**GOAL**
Update the entries below by writing them out again with "GUI agent" replaced by "interface agent" and everything else left the same. Leave the pictures out of your answer.

(Word and element locating data)
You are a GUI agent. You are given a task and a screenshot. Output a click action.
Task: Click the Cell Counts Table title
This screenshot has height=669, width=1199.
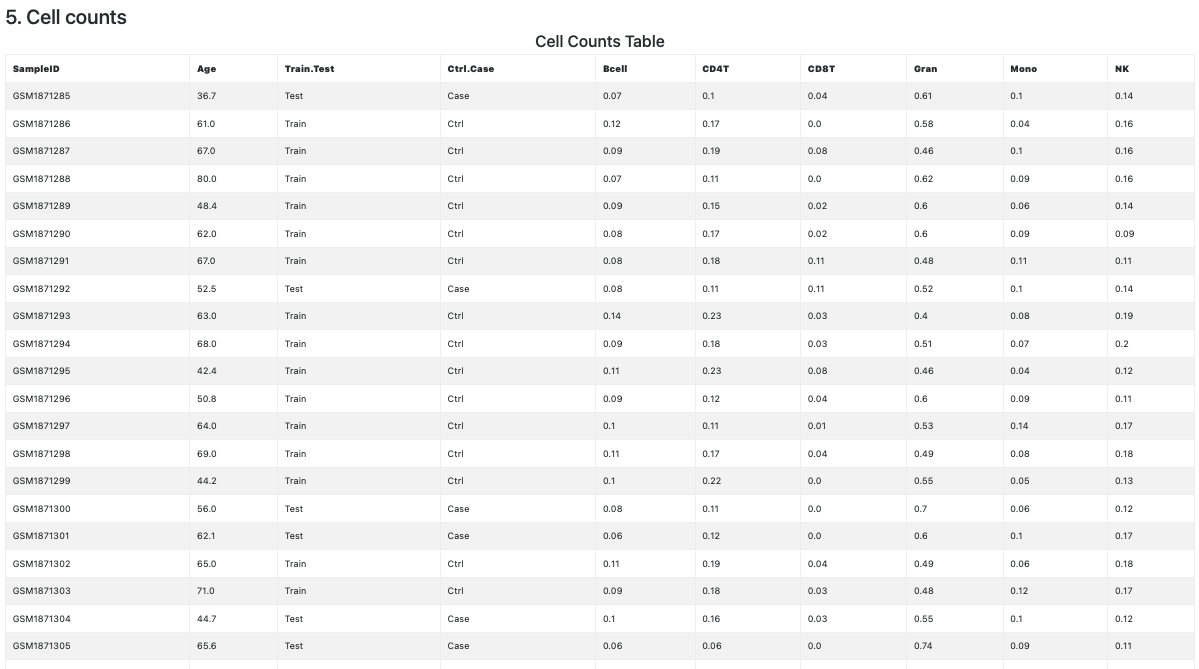599,41
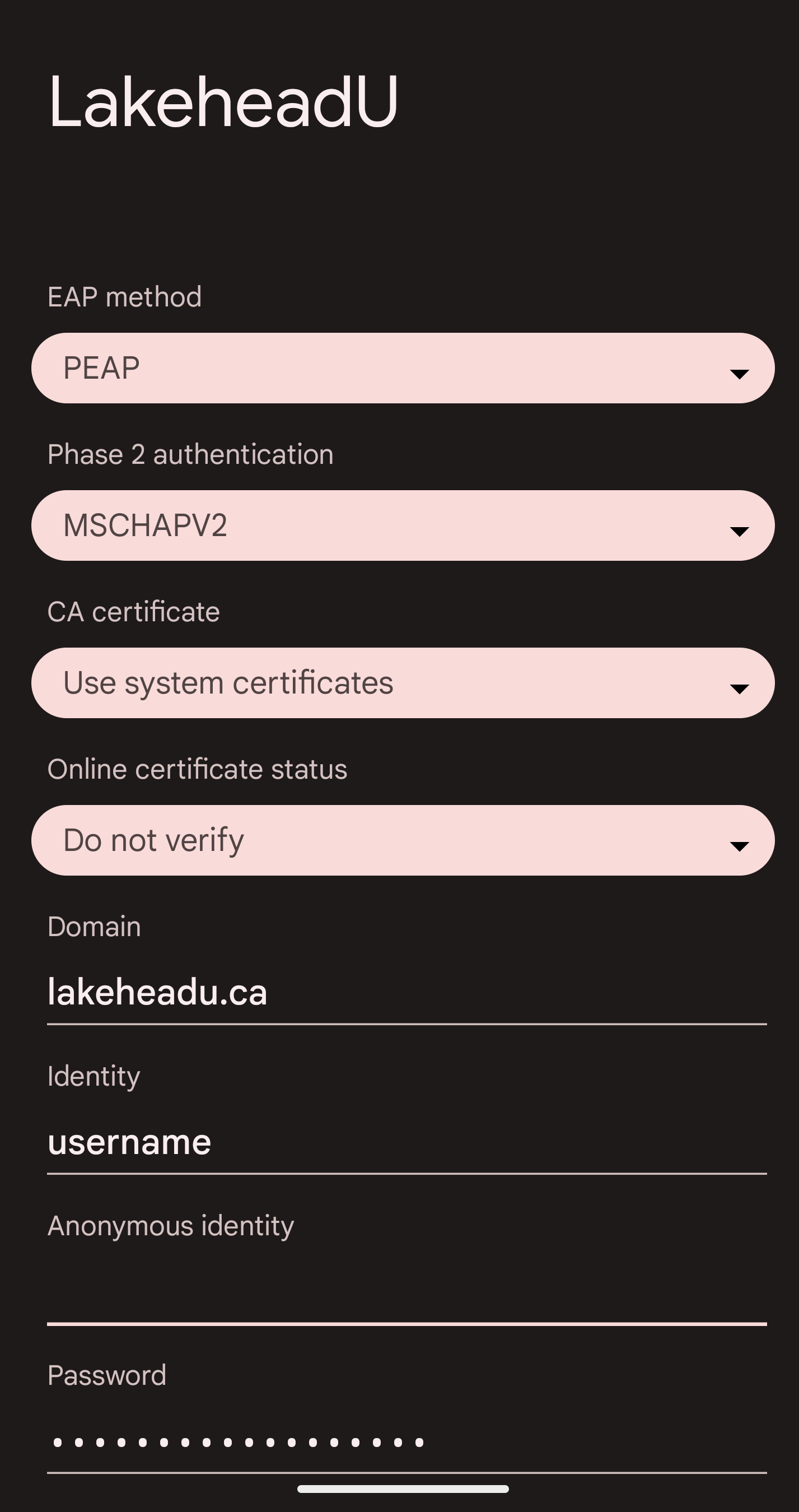This screenshot has height=1512, width=799.
Task: Expand the Do not verify dropdown
Action: click(403, 840)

**OUTPUT OF THE TASK**
You are a interface agent. You are given a task and a screenshot. Output a click action.
Task: Click the Cell Counts Table title
This screenshot has height=669, width=1199.
599,41
This screenshot has height=1512, width=799.
Task: Expand the Do not verify dropdown
Action: click(403, 840)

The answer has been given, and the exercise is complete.